この観点から見て値保ちが良いのは小売業だ。今年第1四半期に上場した会社の公開3ヵ月後実績を業種別で見ると、こんな事が言える。小売業の会社は平均初値倍率が1.5倍。初値を基準とした1ヵ月後株価は1.1倍、3ヵ月後株価は1.02倍になっている。
小売業の初値倍率そのものは決して高くはない。今年公開した年初5社平均は1.97倍、5月の連休突入直前の5社平均は1.96倍だったので、2倍近い水準にあるのが多くのIPO投資家にとっての実感であると思えるからだ。連休が明けた後の直後5社平均では2.26倍にもなっていることから見ても、2倍は当然の水準であるとすら思える。
ただ、6月26日までの直近5社平均では1.3倍へと低落している。傾向的にこの水準は低下してきている。実は、初値倍率は過熱度指標程度の意味でしかない。

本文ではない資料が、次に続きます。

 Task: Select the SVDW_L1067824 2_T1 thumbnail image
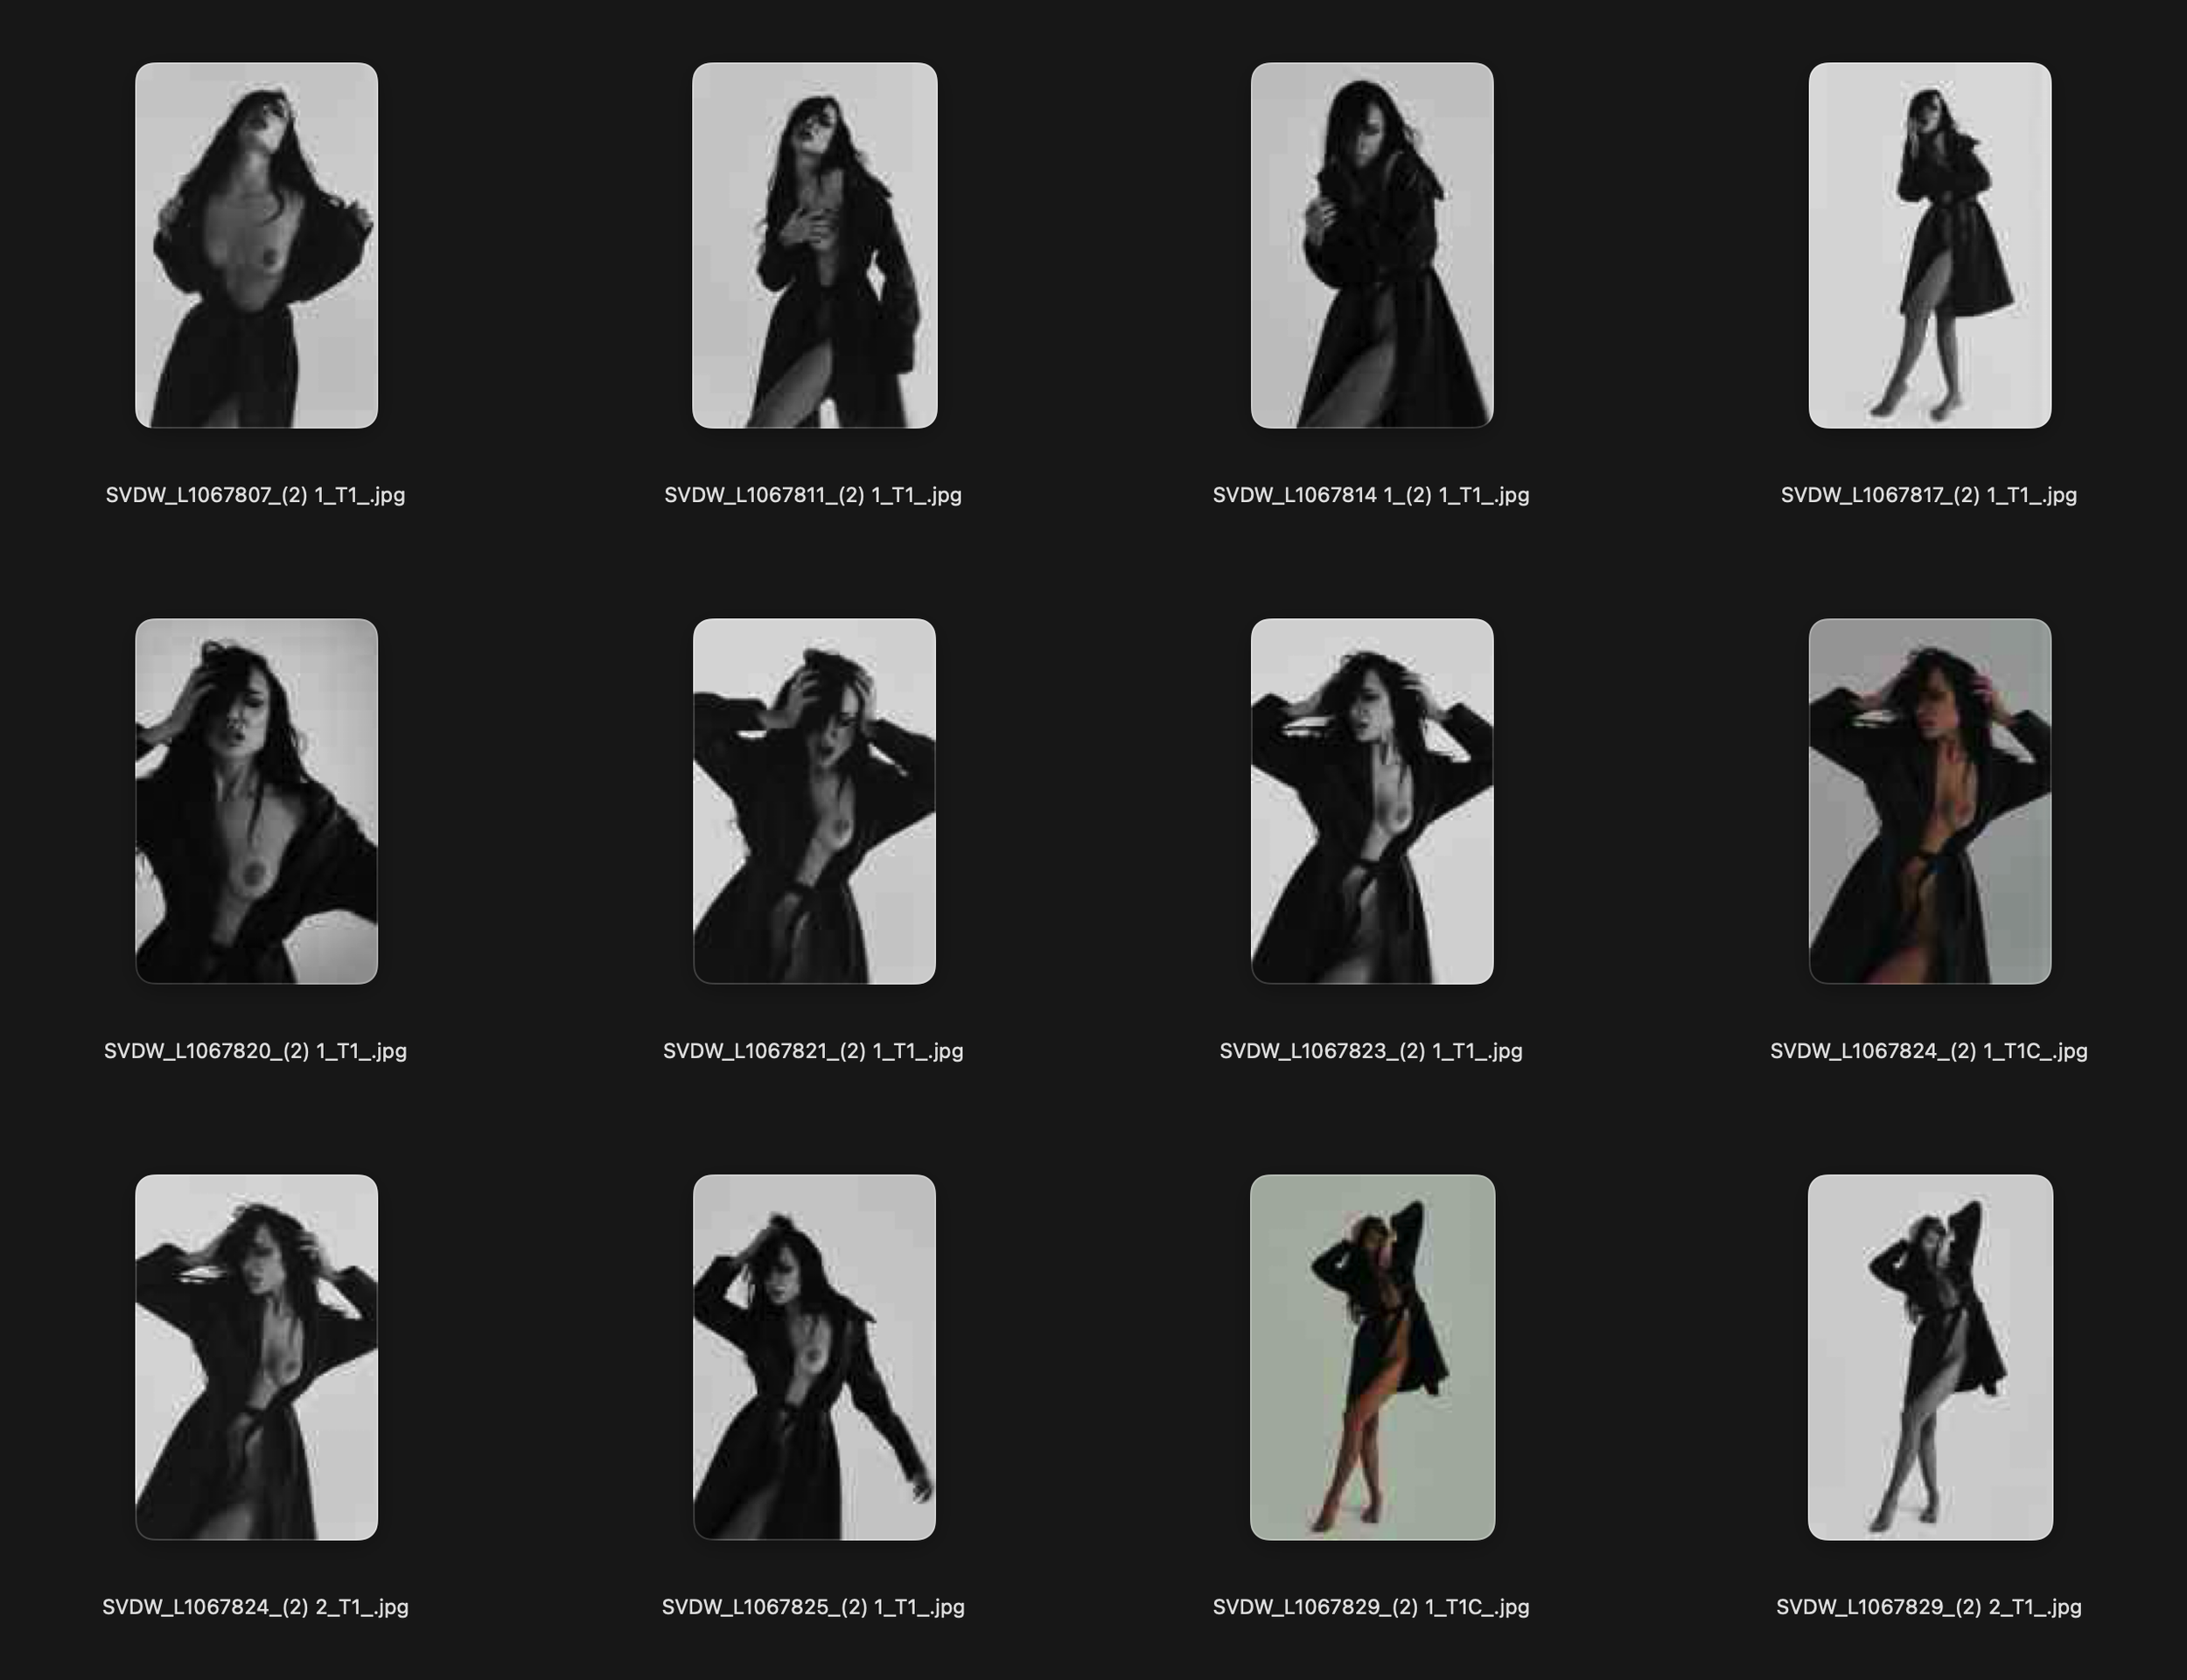(256, 1357)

この高さは、市場で株式を買う投資家にとっては一層の高値で売りつける機会を小さくする結果を生むに過ぎないからだ。
実際、1Q公開銘柄で初値倍率が最も高かったのはサービス業の3.3倍だったが、初値基準の1ヵ月後、3ヵ月後の各株価は3割近い下げになっている。上場前から保有している株主でなければ利益を確保できるチャンスは極めて小さい。
同じことは情報通信にも言える。初値倍率こそ2.3倍もあるが、1ヵ月後の乖離は1.09倍、3ヵ月後には1倍を割り込んでしまっている。この変化の幅の大きさを考えると、初値倍率の基準となっている公募価格の価格形成がまんざら悪くない事に気がつく。
初値倍率だけに目を奪われている限りは公募価格の設定が誤りではないかとも思えるが、時間が経てばこの参考価格を元に投資家が企業価値を算定している疑いが高まる。
この考えを敷衍すれば、公募価格比較での市場価格推移が銘柄選びの一つの参考になる。公募価格対比で1ヵ月後が1倍以上になっているのは情報通信と小売。小幅だが小売の方がパフォーマンスが高い。値保ちが良いのは小売業だと冒頭に述べた所以だ。